Whole Person Care - Population Health Care with Heart

During her serious illness, Alesha made new friends, repaired family relationships, and got married. While hospitalized for a life-threatening medical condition, she and her loved ones reclaimed a rich part of their lives.

These healing experiences are increasingly common within Providence St. Joseph Health ministries and practices, under the auspices of whole person care and in harmony with population health programs.

The Providence Institute for Human Caring seeks to create a culture of whole person care by bringing the tenets of palliative care across all care settings to all patients and their loved ones.

In focusing on the values, preferences and priorities of whole persons, rather than just diagnoses and treatments, we are concerned about how people feel – physically, emotionally and spiritually – about their level of function and independence, and about the well-being of those they love.

Whole person care ripples out from the focus on the individual, and touches families and communities. While we think of medical care as being encounter-based, it actually travels in time to the future. To minimize grief, say, when someone has end-stage liver disease or cancer, we tend to the emotional, spiritual and psychological well-being of the person in our care and their loved ones. We’re applying a healing balm that transcends a single medical episode.

By focusing on the whole person and the well-being of their loved ones, we can help replace unresolved grief with a sense of accomplishment and satisfaction.

In caring for people such as Alesha as a whole person, we can bring the best medical science to bear for her medical condition. But she has feelings and friends and people who matter to her. She lives in a community. And if she gets medically worse, her quality of life will live within her loved ones for a long time to come.

Whole person care means giving Alesha the best care we possibly can. And it also means her family gets care in their grief when she does leave this life.

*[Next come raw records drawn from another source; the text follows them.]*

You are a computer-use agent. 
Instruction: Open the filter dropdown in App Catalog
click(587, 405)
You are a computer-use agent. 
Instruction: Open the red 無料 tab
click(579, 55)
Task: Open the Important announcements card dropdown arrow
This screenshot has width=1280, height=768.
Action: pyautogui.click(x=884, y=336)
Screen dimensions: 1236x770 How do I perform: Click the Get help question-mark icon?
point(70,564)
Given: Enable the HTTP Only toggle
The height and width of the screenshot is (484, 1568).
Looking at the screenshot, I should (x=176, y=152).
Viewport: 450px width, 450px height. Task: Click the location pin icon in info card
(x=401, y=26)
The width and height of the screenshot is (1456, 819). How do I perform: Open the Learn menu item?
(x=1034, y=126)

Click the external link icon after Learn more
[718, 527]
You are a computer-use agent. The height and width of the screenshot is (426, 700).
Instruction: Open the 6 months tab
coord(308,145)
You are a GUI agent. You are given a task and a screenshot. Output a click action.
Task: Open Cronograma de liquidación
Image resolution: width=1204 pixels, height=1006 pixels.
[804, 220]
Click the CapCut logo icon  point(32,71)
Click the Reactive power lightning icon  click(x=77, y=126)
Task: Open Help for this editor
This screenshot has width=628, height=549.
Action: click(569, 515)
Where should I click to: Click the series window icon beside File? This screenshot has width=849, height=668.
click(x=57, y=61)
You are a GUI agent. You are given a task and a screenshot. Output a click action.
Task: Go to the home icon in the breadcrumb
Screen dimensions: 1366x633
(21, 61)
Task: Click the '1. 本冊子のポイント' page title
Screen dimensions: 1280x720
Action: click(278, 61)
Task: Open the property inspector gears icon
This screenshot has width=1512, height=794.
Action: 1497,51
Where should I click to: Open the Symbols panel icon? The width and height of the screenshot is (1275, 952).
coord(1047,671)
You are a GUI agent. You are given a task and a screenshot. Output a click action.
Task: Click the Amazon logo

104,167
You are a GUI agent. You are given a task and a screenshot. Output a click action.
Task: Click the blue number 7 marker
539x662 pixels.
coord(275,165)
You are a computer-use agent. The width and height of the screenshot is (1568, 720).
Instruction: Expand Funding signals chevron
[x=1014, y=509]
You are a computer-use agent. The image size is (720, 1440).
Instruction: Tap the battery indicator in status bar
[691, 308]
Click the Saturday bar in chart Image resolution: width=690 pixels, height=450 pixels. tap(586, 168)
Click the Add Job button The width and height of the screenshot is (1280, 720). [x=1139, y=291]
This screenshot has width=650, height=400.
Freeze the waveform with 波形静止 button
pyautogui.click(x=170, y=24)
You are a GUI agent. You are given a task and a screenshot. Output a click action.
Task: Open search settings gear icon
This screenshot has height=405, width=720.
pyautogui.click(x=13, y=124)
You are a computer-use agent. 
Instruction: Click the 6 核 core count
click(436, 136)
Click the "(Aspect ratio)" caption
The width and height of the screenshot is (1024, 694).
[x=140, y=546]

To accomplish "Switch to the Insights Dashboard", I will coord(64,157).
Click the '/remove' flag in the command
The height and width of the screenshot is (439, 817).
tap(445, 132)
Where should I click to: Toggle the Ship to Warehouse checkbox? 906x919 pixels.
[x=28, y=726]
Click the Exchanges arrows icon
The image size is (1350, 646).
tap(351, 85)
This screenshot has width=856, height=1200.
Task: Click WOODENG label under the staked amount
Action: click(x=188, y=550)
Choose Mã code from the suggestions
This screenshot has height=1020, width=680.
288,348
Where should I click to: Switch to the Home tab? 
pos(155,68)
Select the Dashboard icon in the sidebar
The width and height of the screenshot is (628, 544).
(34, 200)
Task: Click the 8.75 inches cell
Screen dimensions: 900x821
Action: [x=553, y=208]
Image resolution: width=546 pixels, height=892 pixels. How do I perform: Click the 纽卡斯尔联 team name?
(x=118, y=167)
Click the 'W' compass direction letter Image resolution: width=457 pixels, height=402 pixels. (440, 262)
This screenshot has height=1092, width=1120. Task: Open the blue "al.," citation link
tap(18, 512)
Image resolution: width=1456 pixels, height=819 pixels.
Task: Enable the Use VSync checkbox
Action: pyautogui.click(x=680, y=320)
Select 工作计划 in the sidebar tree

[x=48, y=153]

In making it easy to have conversations about a person’s goals of care, we’re making sure health care is highly personalized, and not applying a one-size-fits-all model. We’re making sure that people’s cultural background, ethnic and religious values, and even personal idiosyncrasies are honored within a truly personalized style of care.

Whole person care and population health are concerned about the well-being of families and communities – about primary prevention (of injury and illness) and secondary prevention – of complications of those who are already ill – as well as adverse impacts of illness on family caregivers and close relatives.

Both are concerned about social determinants of health – their housing, diet, exercise, environmental quality, how they get from place to place – because all of these also matter to individual and family well-being.

Our patients don’t live in doctor’s offices or hospitals. They live in a community. So, in taking care of whole persons, we are taking care of people in the context of their families and their communities.